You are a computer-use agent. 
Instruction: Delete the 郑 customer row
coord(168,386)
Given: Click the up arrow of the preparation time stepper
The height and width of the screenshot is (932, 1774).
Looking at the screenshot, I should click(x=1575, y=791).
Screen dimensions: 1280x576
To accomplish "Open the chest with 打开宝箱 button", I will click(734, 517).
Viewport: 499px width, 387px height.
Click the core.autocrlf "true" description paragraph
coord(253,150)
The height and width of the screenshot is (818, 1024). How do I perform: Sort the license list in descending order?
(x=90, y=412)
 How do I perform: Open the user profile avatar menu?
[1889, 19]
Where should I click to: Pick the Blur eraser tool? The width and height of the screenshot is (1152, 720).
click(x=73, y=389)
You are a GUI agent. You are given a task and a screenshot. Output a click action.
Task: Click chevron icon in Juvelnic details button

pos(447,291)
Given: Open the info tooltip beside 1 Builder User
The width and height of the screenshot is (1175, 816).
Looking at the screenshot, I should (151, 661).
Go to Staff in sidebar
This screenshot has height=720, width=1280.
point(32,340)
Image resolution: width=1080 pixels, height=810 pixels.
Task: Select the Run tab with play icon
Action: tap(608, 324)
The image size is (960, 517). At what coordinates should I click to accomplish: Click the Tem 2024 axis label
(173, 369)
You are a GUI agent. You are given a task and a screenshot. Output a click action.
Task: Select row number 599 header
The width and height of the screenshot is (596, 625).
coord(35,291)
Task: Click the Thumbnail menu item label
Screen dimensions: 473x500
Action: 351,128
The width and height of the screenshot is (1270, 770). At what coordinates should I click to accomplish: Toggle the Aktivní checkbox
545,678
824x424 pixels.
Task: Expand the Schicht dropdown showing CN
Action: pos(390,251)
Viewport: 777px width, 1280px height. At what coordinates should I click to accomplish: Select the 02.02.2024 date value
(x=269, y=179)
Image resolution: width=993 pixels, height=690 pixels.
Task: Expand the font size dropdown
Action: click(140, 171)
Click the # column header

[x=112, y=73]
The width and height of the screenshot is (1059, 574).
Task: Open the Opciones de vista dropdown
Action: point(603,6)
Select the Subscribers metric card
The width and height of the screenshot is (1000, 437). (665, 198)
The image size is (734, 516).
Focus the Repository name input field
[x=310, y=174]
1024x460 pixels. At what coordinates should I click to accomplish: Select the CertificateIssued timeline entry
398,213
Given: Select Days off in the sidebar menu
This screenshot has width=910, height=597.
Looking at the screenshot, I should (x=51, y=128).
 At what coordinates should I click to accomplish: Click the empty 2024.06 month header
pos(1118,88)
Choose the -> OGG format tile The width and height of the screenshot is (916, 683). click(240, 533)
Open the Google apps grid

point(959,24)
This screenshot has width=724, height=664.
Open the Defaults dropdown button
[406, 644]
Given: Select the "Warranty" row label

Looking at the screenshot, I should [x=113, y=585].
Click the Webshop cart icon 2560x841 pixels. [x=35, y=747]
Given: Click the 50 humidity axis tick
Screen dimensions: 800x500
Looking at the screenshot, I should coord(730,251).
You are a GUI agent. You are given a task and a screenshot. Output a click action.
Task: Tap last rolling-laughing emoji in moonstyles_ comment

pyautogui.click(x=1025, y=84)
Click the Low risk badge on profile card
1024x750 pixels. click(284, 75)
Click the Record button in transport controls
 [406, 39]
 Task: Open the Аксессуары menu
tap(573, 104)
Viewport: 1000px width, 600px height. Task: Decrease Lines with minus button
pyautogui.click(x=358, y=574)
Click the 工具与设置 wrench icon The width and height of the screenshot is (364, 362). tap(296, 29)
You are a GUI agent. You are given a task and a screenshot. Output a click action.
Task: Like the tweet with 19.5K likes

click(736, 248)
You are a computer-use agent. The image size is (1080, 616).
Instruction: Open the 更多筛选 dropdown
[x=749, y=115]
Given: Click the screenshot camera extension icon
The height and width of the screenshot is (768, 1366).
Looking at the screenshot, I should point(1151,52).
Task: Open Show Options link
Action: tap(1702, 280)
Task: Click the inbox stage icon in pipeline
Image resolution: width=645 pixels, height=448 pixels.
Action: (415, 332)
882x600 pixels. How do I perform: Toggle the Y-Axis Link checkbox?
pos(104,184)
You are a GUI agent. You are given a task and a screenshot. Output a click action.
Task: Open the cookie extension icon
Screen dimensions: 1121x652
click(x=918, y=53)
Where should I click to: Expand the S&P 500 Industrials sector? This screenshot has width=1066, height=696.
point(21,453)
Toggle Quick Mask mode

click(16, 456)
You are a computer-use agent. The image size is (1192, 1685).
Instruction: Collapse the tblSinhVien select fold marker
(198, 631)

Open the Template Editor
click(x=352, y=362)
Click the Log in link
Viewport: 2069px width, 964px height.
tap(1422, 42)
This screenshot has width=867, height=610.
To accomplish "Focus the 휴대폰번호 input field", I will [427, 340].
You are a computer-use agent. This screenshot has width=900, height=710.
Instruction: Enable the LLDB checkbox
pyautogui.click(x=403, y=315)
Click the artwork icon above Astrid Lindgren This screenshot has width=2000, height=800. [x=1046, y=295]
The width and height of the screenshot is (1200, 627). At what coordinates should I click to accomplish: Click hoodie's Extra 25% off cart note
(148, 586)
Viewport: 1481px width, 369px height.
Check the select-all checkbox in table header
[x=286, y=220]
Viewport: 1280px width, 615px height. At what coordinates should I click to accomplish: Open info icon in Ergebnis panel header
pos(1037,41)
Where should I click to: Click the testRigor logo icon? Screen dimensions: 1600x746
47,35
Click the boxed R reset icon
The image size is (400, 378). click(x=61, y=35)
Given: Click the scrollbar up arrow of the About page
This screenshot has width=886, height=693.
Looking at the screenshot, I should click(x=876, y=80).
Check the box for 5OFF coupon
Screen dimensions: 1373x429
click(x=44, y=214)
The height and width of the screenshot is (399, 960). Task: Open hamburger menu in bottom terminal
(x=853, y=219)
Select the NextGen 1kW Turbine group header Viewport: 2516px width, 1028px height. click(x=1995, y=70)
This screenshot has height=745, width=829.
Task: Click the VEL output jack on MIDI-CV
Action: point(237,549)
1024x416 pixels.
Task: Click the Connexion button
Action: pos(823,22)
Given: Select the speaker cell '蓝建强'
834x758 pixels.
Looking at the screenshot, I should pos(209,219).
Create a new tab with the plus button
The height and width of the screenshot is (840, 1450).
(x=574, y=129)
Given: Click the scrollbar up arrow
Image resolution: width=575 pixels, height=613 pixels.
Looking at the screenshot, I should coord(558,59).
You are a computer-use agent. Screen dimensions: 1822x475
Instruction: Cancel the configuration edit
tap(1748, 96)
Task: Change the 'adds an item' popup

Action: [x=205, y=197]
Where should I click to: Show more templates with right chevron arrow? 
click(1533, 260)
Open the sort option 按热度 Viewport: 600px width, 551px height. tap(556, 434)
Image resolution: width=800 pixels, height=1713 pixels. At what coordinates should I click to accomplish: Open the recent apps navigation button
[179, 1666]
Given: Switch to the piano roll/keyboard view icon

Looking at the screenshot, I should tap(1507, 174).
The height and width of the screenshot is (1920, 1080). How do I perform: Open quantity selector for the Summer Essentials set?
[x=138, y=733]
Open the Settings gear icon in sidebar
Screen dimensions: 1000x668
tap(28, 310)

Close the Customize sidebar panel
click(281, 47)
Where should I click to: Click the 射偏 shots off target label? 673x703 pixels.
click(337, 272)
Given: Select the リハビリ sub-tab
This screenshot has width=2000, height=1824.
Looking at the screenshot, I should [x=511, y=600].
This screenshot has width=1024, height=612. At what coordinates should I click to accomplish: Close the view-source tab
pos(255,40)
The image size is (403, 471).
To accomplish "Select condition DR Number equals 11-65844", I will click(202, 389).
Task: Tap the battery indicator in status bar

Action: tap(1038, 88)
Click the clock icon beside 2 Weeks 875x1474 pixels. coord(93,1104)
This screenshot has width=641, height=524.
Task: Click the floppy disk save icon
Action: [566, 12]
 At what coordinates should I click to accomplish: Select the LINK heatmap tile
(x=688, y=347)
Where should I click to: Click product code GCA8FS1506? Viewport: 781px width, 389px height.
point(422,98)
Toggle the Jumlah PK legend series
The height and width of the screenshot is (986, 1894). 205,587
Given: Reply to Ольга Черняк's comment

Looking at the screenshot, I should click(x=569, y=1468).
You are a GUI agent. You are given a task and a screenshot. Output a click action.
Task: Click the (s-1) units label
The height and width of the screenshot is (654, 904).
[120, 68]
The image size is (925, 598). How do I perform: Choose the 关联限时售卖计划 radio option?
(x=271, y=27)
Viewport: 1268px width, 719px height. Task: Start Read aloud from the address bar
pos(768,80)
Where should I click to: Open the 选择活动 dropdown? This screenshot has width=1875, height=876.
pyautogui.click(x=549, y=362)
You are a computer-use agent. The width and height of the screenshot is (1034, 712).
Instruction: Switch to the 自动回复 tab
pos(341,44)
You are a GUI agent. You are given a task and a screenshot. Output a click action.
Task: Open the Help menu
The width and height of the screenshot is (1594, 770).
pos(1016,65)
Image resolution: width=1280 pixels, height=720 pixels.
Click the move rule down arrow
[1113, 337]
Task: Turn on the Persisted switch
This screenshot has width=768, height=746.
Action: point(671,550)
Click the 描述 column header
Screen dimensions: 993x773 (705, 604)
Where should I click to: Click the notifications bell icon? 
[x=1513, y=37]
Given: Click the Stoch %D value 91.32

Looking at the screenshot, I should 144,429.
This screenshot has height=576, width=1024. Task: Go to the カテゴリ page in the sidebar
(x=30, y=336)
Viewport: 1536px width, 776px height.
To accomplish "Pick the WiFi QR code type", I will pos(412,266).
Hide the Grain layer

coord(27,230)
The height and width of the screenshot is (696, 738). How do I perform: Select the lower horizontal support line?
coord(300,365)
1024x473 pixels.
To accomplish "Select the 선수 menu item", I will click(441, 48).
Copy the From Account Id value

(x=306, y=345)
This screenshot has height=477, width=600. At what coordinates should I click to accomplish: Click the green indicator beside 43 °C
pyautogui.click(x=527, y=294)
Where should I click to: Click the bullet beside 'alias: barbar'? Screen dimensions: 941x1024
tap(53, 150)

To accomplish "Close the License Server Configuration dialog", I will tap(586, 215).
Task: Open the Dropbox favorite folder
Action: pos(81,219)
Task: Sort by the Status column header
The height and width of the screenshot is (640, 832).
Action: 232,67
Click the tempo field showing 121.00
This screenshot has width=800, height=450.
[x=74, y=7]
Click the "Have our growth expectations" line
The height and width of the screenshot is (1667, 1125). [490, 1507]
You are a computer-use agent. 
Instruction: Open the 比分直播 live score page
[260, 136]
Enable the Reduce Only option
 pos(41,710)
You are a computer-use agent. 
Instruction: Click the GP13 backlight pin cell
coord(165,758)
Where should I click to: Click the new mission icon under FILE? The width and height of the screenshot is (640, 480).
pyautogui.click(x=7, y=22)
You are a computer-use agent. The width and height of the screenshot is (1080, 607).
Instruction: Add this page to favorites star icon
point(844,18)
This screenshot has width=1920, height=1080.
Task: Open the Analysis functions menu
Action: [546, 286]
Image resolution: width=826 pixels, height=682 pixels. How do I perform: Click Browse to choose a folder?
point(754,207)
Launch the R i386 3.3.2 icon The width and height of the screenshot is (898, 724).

(What is needed) Report the number of lines in the material above holding the word "scrollbar", without anything else.

(Exercise solution) 2